*** DATA SUPPLIED ***
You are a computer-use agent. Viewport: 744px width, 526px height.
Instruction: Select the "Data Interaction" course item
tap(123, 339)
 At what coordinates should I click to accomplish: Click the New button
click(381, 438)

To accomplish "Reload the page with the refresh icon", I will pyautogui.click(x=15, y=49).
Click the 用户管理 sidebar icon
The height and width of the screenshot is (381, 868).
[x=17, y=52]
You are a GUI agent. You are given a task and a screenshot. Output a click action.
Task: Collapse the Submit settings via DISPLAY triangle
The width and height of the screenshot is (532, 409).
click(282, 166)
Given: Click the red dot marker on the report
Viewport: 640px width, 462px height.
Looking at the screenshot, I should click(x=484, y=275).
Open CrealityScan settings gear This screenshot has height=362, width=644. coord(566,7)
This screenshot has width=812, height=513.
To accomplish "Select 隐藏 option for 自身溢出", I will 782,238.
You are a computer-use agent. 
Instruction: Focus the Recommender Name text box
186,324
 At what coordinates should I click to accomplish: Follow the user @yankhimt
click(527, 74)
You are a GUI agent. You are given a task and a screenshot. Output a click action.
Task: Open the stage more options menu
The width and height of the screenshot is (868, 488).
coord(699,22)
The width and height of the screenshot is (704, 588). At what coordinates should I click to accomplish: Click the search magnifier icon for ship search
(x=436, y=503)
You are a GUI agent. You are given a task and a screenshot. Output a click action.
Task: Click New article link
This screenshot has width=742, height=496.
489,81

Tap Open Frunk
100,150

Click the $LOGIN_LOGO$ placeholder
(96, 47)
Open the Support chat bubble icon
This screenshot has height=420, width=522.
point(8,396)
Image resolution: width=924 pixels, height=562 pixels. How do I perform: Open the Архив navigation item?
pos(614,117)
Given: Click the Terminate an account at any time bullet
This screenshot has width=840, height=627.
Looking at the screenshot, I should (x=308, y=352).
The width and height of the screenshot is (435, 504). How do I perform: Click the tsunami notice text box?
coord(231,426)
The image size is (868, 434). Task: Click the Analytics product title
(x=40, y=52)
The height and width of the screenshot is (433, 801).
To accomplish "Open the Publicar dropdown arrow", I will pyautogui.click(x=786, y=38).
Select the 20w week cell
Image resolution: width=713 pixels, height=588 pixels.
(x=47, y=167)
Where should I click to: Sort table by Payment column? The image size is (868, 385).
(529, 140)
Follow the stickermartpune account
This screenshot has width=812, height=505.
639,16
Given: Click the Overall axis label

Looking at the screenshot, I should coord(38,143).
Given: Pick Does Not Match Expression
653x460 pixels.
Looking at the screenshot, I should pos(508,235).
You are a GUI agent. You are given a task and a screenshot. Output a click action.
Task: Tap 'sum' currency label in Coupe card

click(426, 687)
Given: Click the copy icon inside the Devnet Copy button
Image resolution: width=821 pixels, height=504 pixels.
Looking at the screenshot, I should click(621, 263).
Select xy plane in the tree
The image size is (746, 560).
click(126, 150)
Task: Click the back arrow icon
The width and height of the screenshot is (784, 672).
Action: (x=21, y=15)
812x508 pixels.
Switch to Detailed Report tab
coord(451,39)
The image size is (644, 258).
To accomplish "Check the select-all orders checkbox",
*** End of DATA SUPPLIED ***
- _EXERCISE INSTRUCTIONS_
Would you mind giving all the records again exactly?

- _ANSWER SECTION_
You are a computer-use agent. Viewport: 744px width, 526px height.
Instruction: Select the "Data Interaction" course item
tap(123, 339)
 At what coordinates should I click to accomplish: Click the New button
click(381, 438)

To accomplish "Reload the page with the refresh icon", I will pyautogui.click(x=15, y=49).
Click the 用户管理 sidebar icon
The height and width of the screenshot is (381, 868).
[x=17, y=52]
You are a GUI agent. You are given a task and a screenshot. Output a click action.
Task: Collapse the Submit settings via DISPLAY triangle
The width and height of the screenshot is (532, 409).
click(282, 166)
Given: Click the red dot marker on the report
Viewport: 640px width, 462px height.
Looking at the screenshot, I should click(x=484, y=275).
Open CrealityScan settings gear This screenshot has height=362, width=644. coord(566,7)
This screenshot has width=812, height=513.
To accomplish "Select 隐藏 option for 自身溢出", I will 782,238.
You are a computer-use agent. 
Instruction: Focus the Recommender Name text box
186,324
 At what coordinates should I click to accomplish: Follow the user @yankhimt
click(527, 74)
You are a GUI agent. You are given a task and a screenshot. Output a click action.
Task: Open the stage more options menu
The width and height of the screenshot is (868, 488).
coord(699,22)
The width and height of the screenshot is (704, 588). At what coordinates should I click to accomplish: Click the search magnifier icon for ship search
(x=436, y=503)
You are a GUI agent. You are given a task and a screenshot. Output a click action.
Task: Click New article link
This screenshot has width=742, height=496.
489,81

Tap Open Frunk
100,150

Click the $LOGIN_LOGO$ placeholder
(96, 47)
Open the Support chat bubble icon
This screenshot has height=420, width=522.
point(8,396)
Image resolution: width=924 pixels, height=562 pixels. How do I perform: Open the Архив navigation item?
pos(614,117)
Given: Click the Terminate an account at any time bullet
This screenshot has width=840, height=627.
Looking at the screenshot, I should (x=308, y=352).
The width and height of the screenshot is (435, 504). How do I perform: Click the tsunami notice text box?
coord(231,426)
The image size is (868, 434). Task: Click the Analytics product title
(x=40, y=52)
The height and width of the screenshot is (433, 801).
To accomplish "Open the Publicar dropdown arrow", I will pyautogui.click(x=786, y=38).
Select the 20w week cell
Image resolution: width=713 pixels, height=588 pixels.
(x=47, y=167)
Where should I click to: Sort table by Payment column? The image size is (868, 385).
(529, 140)
Follow the stickermartpune account
This screenshot has width=812, height=505.
639,16
Given: Click the Overall axis label

Looking at the screenshot, I should coord(38,143).
Given: Pick Does Not Match Expression
653x460 pixels.
Looking at the screenshot, I should pos(508,235).
You are a GUI agent. You are given a task and a screenshot. Output a click action.
Task: Tap 'sum' currency label in Coupe card

click(426, 687)
Given: Click the copy icon inside the Devnet Copy button
Image resolution: width=821 pixels, height=504 pixels.
Looking at the screenshot, I should click(621, 263).
Select xy plane in the tree
The image size is (746, 560).
click(126, 150)
Task: Click the back arrow icon
The width and height of the screenshot is (784, 672).
Action: (x=21, y=15)
812x508 pixels.
Switch to Detailed Report tab
coord(451,39)
The image size is (644, 258).
To accomplish "Check the select-all orders checkbox",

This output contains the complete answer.